Inconcreción que todavía persiste en el artículo 2 de la L.O. 1/96, en un “interés
superior” que, si bien es invocado en las actuaciones, no siempre beneficia a los niños y
niñas afectados cuando quedan excluidos del disfrute de alguno de sus derechos, por lo
que haría falta determinar en la ley qué es eso de “interés superior del menor” y qué
criterios habría que tener en cuenta para hacerlo coincidir realmente con el contenido
que lo define; es decir, “interés” igual a “plena satisfacción de sus derechos”.

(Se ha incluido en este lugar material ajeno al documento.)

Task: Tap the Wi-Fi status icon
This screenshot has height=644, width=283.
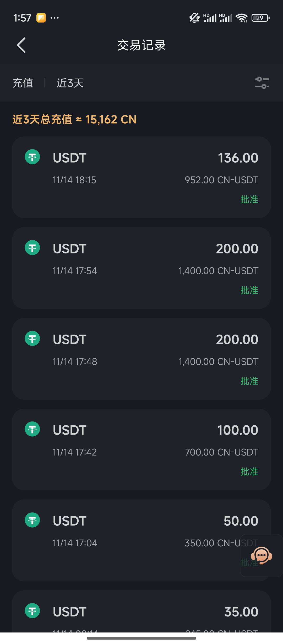Action: click(x=241, y=18)
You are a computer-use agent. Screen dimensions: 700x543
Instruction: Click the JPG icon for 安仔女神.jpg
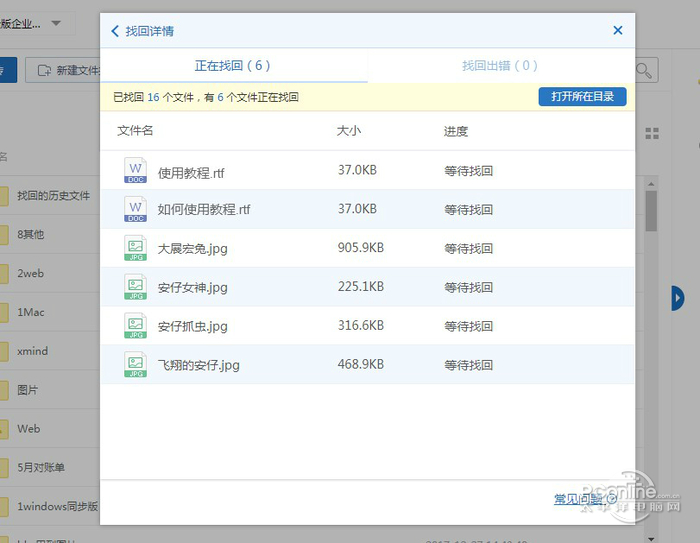coord(135,287)
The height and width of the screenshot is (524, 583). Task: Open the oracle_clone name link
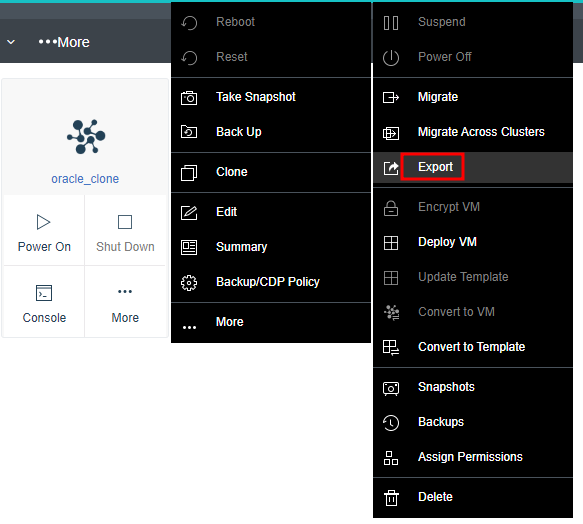coord(85,179)
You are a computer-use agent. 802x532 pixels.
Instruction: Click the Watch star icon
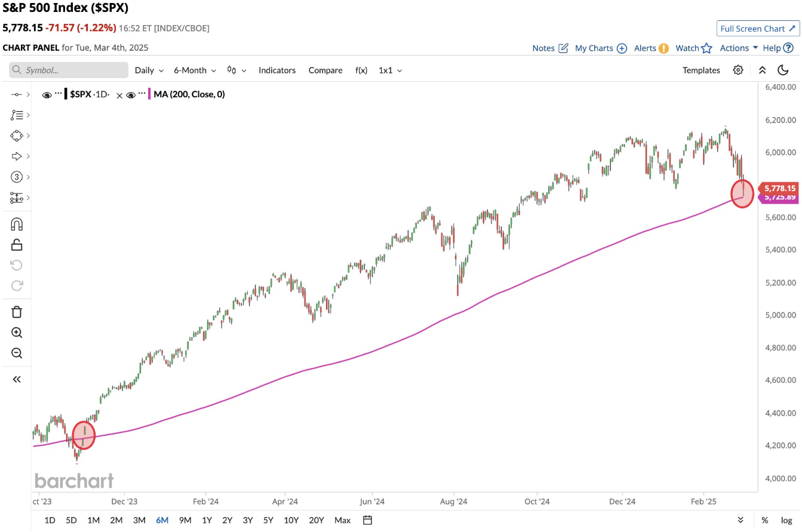click(x=706, y=48)
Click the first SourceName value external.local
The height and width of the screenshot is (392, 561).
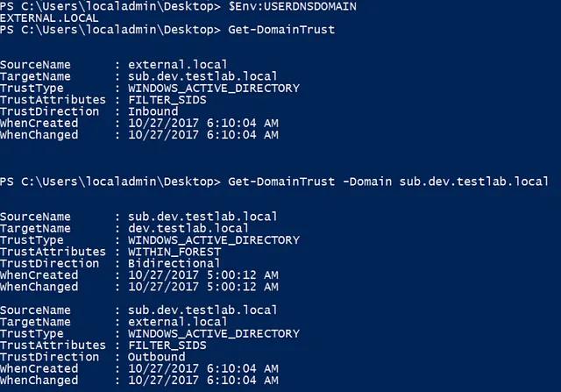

Siguiendo con lo expuesto, no podemos dejar de recordar algunas de las consecuencias
dramáticas y alarmantes en la vida de niños y niñas, derivado de intervenciones
judiciales que no atendieron a ese pleno significado de “interés superior”:
- A finales de los noventa: María Ángeles (la Niña de Benamaurel, Granada) y Diego,
el Niño de El Royo (Soria).
- Y a finales de la década del dos mil: Piedad, la niña canaria.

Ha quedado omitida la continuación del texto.